Uncontrolled diabetes is a major risk factor for heart problems, including heart attack.
"Within days and hours of surgery -- before there's any measurable weight loss -- we saw dramatic changes. A majority of(surgery) patients left the hospital with normal blood sugars. However, this was not as effective for people who had diabetes for many years," said Dr. Philip Schauer, director of Bariatric and Metabolic Institute at the Cleveland Clinic, who led the clinical trial.
Shauer called the findings, which were published in the New England Journal of Medicine, "a potential paradigm change" for how some patients should be treated for diabetes.
In the study, dubbed STAMPEDE, researchers randomly assigned 150 patients -- three-quarters of them female -- with a body mass index between 27 and 43 into one of three groups.
There were two surgery groups -- laparoscopic gastric bypass, a surgery that reroutes the digestive system and allows food to bypass part of the small intestine, and sleeve gastrectomy, a procedure that reduces the stomach to about one- quarter of its original size.
The two surgery groups were compared with a third group that got the most advanced non-insulin treatment for diabetes, such as liraglutide, marketed by Novo Nordisk under the brand name Victoza.
The research was primarily funded by Johnson & Johnson's Ethicon Endo-Surgery Inc, a maker of surgical instruments used for bariatric surgery.
REACHING GOAL
The main goal of the study was to reduce blood-sugar levels as measured by a test called HbA1c, a standard tool used to determine blood-sugar control in patients known to have diabetes. The America Diabetes Association recommends an HbA1c goal of less than 7 percent.
Patients in all groups had an average HbA1c level of 9 percent. The study measured those patients who achieved levels 6 percent or lower after one year.
Researchers reported that 42 percent of patients who underwent gastric bypass surgery achieved that goal, compared with 37 percent of patients who got the sleeve gastrectomy. Just 12 percent of the patients in the drug group achieved that goal.
"This study shows, in this group of patients who have poorly controlled diabetes, surgery is more effective than medication alone," Schauer said in an interview. "More doctors who treat diabetes are going to think about surgery for these patients.
"The implication is that insurance companies might need to reconsider coverage. Right now, there's a brick wall at 35," he said, referring to the BMI threshold where insurers will cover surgery.

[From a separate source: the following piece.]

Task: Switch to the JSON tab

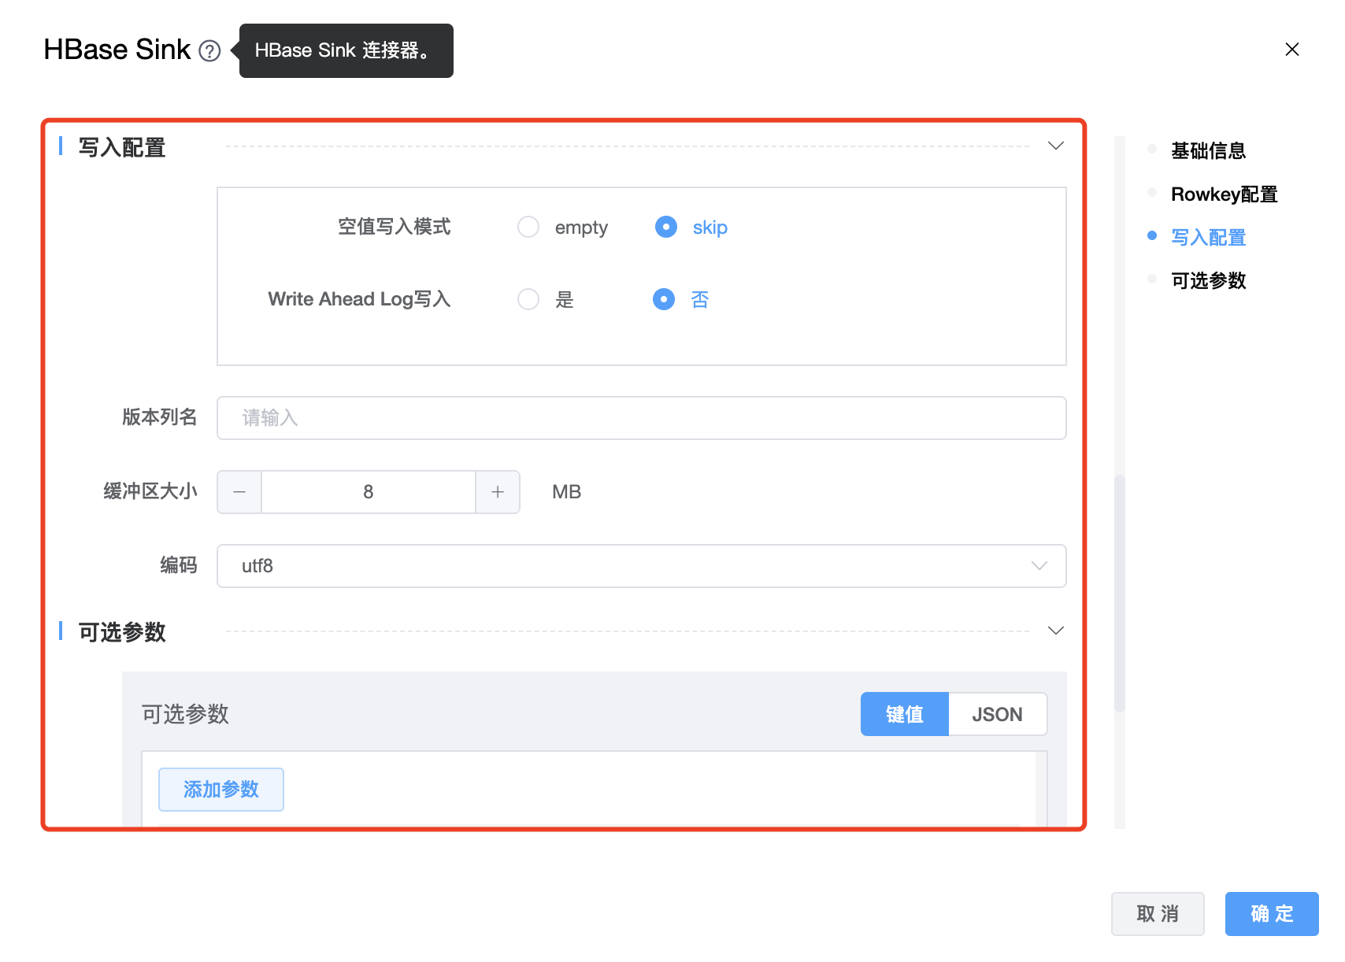Action: click(997, 714)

A BMI is a number that is calculated from a person's weight and height and provides a reliable indicator of body fat for most people.

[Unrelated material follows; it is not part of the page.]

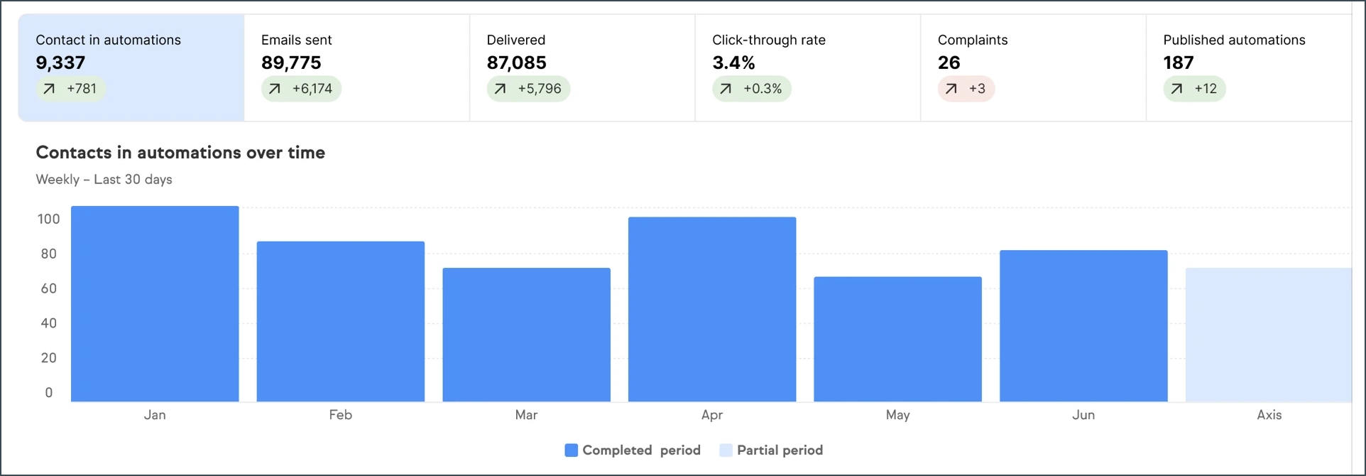Select the Emails sent metric card
The image size is (1366, 476).
[357, 67]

Not surprisingly, weight loss was five times greater among those who had surgery than those who did not.
While there was only a small improvement in blood pressure and cholesterol, those in the surgery group were able to slowly get off their blood pressure and cholesterol-fighting medications.
About 80 percent of the 23 million Americans living with type 2 diabetes are overweight or obese.

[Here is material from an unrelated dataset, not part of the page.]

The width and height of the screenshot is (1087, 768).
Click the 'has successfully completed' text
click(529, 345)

Dr. Steven Nissen, head of Cardiology at the Cleveland Clinic and another investigator on the STAMPEDE study, said half of the patients in his hospital's critical care unit are diabetic, which is typical of most hospitals in the United States.
"One percent of people in the weight range that would qualify for bariatric surgery are getting it. That could go up to 2 to 3 percent" on the basis of this study, Nissen said.
"If you do a $20,000 operation, what are the cost savings over time?" He said the Cleveland Clinic was following those patients from the study for five years to complete an economic study.
"I think more patients will be referred (for bariatric surgery) for consideration by their (insurance) carriers and more insurers will pay for bariatric surgery. They've thought of it as a cosmetic procedure, without considering the profound medical benefits" of the procedure.
He said it was frustrating to see those patients go down hill with vision loss, need for amputations, kidney dialysis and that he has gradually come to the conclusion that surgical procedures are warranted in some cases.
"Obesity has taken the country by storm and we have to stop it," he said.